___ Source records ___

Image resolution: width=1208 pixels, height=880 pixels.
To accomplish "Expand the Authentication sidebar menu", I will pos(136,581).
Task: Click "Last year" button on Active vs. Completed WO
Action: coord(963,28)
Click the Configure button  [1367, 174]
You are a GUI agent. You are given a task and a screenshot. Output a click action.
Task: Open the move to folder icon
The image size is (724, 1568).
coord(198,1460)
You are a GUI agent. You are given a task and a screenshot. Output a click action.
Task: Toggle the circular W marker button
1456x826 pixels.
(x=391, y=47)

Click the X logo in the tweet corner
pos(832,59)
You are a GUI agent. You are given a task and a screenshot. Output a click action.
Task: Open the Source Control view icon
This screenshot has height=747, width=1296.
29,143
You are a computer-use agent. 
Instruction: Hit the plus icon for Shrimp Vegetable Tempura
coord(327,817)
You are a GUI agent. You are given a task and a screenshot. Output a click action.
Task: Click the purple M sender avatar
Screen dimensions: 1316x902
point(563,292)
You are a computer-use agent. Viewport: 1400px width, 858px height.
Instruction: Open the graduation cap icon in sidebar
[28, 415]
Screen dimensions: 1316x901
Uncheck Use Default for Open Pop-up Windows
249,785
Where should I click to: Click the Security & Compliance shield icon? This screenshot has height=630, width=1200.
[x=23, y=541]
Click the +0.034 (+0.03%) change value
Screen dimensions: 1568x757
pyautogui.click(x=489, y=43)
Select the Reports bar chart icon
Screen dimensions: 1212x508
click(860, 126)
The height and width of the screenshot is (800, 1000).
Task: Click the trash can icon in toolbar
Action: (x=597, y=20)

___

* [Requirements]: Rewrite all of the data above, changing "GUI agent" to "screen assistant" and leaving everything else as it is.

* [Solution]:
Image resolution: width=1208 pixels, height=880 pixels.
To accomplish "Expand the Authentication sidebar menu", I will pos(136,581).
Task: Click "Last year" button on Active vs. Completed WO
Action: coord(963,28)
Click the Configure button  [1367, 174]
You are a screen assistant. You are given a task and a screenshot. Output a click action.
Task: Open the move to folder icon
The image size is (724, 1568).
coord(198,1460)
You are a screen assistant. You are given a task and a screenshot. Output a click action.
Task: Toggle the circular W marker button
1456x826 pixels.
(x=391, y=47)

Click the X logo in the tweet corner
pos(832,59)
You are a screen assistant. You are given a task and a screenshot. Output a click action.
Task: Open the Source Control view icon
This screenshot has height=747, width=1296.
29,143
You are a computer-use agent. 
Instruction: Hit the plus icon for Shrimp Vegetable Tempura
coord(327,817)
You are a screen assistant. You are given a task and a screenshot. Output a click action.
Task: Click the purple M sender avatar
Screen dimensions: 1316x902
point(563,292)
You are a computer-use agent. Viewport: 1400px width, 858px height.
Instruction: Open the graduation cap icon in sidebar
[28, 415]
Screen dimensions: 1316x901
Uncheck Use Default for Open Pop-up Windows
249,785
Where should I click to: Click the Security & Compliance shield icon? This screenshot has height=630, width=1200.
[x=23, y=541]
Click the +0.034 (+0.03%) change value
Screen dimensions: 1568x757
pyautogui.click(x=489, y=43)
Select the Reports bar chart icon
Screen dimensions: 1212x508
click(860, 126)
The height and width of the screenshot is (800, 1000).
Task: Click the trash can icon in toolbar
Action: (x=597, y=20)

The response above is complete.